Michael Anthony Davies of Radstock, Somerset, and Nigel Walter of Medstead, Hampshire, have been banned from acting as directors for seven and nine years respectively. The two ex-directors are not allowed to control or manage a company without leave of the court.

CAM entered administration owing £34m to creditors

Connaught Asset Management acted as the asset manager of a number of funds which were sold to the public as investments by independent financial advisers.

The largest fund managed by the company was launched in March 2007 and amassed an investment pool worth £106m. The fund primarily loaned money to a third party, Tiuta International Limited, which would, in turn, make funds available to its clients in the form of residential and commercial bridging loans.

Despite managing this substantial fund, the company was suspended in March 2012. It was subsequently placed into administration owing £34m to creditors in September 2012, before being liquidated in December.

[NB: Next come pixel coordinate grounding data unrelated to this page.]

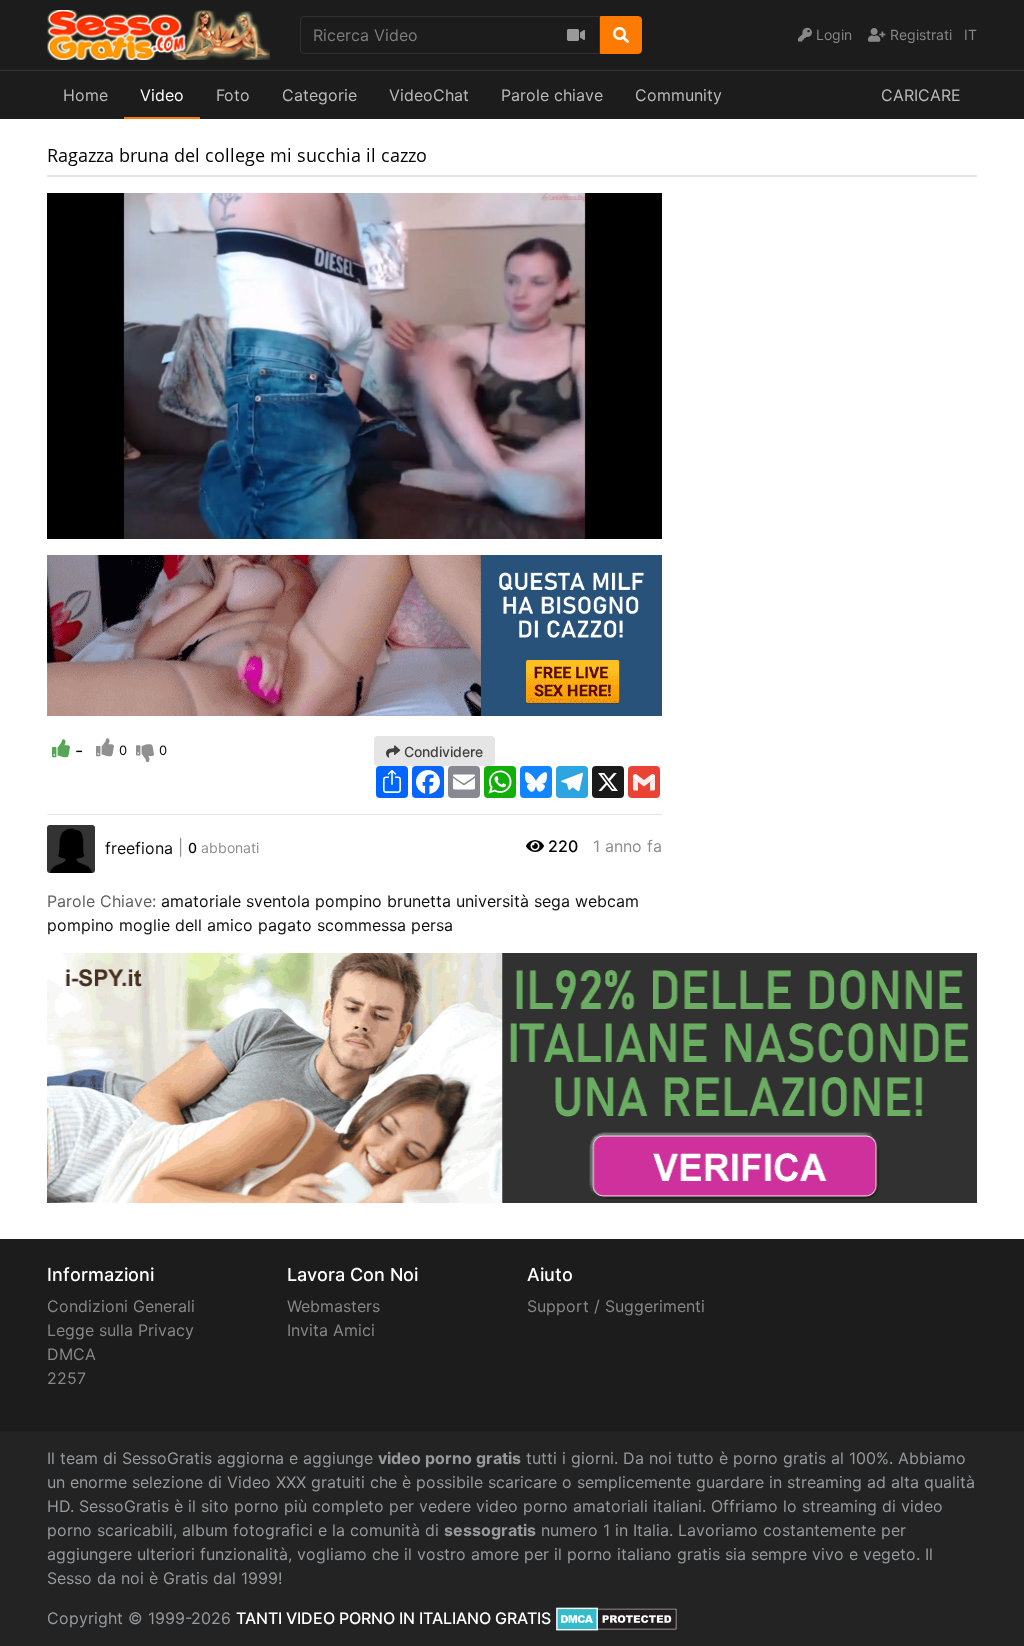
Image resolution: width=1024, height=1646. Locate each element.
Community (678, 95)
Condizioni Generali (121, 1306)
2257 (66, 1378)
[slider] (102, 524)
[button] (102, 524)
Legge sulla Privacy (120, 1330)
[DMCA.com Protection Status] (616, 1618)
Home (85, 95)
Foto (233, 95)
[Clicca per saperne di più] (512, 1077)
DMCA (71, 1354)
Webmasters (333, 1306)
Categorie (319, 95)
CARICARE (921, 95)
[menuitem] (600, 524)
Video (162, 95)
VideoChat (429, 95)
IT (970, 34)
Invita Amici (331, 1330)
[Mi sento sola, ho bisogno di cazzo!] (354, 634)
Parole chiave (552, 95)
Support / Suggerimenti (616, 1306)
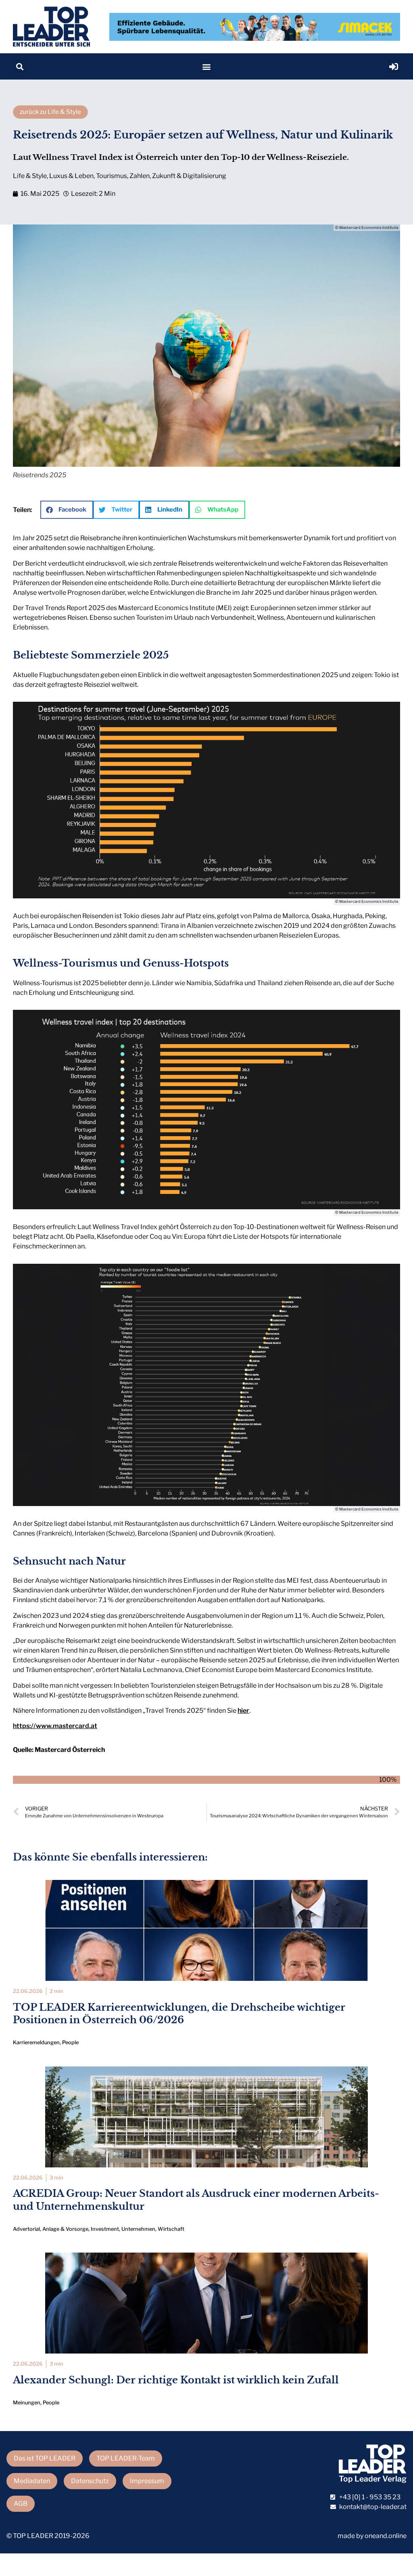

A failure to fulfil their duties to the fund

In the course of the Insolvency Service investigation, it became clear that neither Mr Davies nor Mr Walter ensured CAM carried out its responsibilities in respect to the fund; an allegation the directors did not dispute. Through the neglect of the directors’ duties, Connaught Asset Management failed to:

  • Review the progress of the bridging loans made by Tiuta International Limited in respect to monies borrowed from the fund.
  • Make sure all monies were fully repaid to the fund once the loans were completed and repaid by Tiuta International’s borrowers.

The directors’ failure to fulfil their responsibilities caused the fund to suffer losses. Despite receiving redemptions from Tiuta’s borrowers, Connaught Asset Management neglected to pass these redemptions onto its investors as it was contractually obliged. The investigation found at least £23m was not repaid to the fund.

Tiuta also retained money drawn from the fund for loans it did not make to its customers, generating a further loss of at least £3.4m.

It was not until March 2011 that Connaught Asset Management became aware of problems with Tiuta’s loan book. Despite uncovering the problem, CAM did not fully establish its true position. Instead, the business continued to allow Tiuta to retain redemptions and hold onto funds when loans were not agreed. In total, the fund lost in excess of £12m during this period.

Substantial losses as a result of its failings

Following the case, a spokesperson for the Insolvency Service Outsourced Investigations team said: “Connaught Asset Management failed to protect the investors in the fund as it should have done and the amounts lost by private investors as a result of its failings were substantial.

“The lengthy bans for the directors responsible for the company’s failings reflect the seriousness of those failings and the robust stance the Insolvency Service will take against those whose conduct falls below accepted commercial standards.”

Nigel Walter and Michael Anthony Davies’ disqualifications commenced on the 24 November 2014 and 4 December 2014 respectively.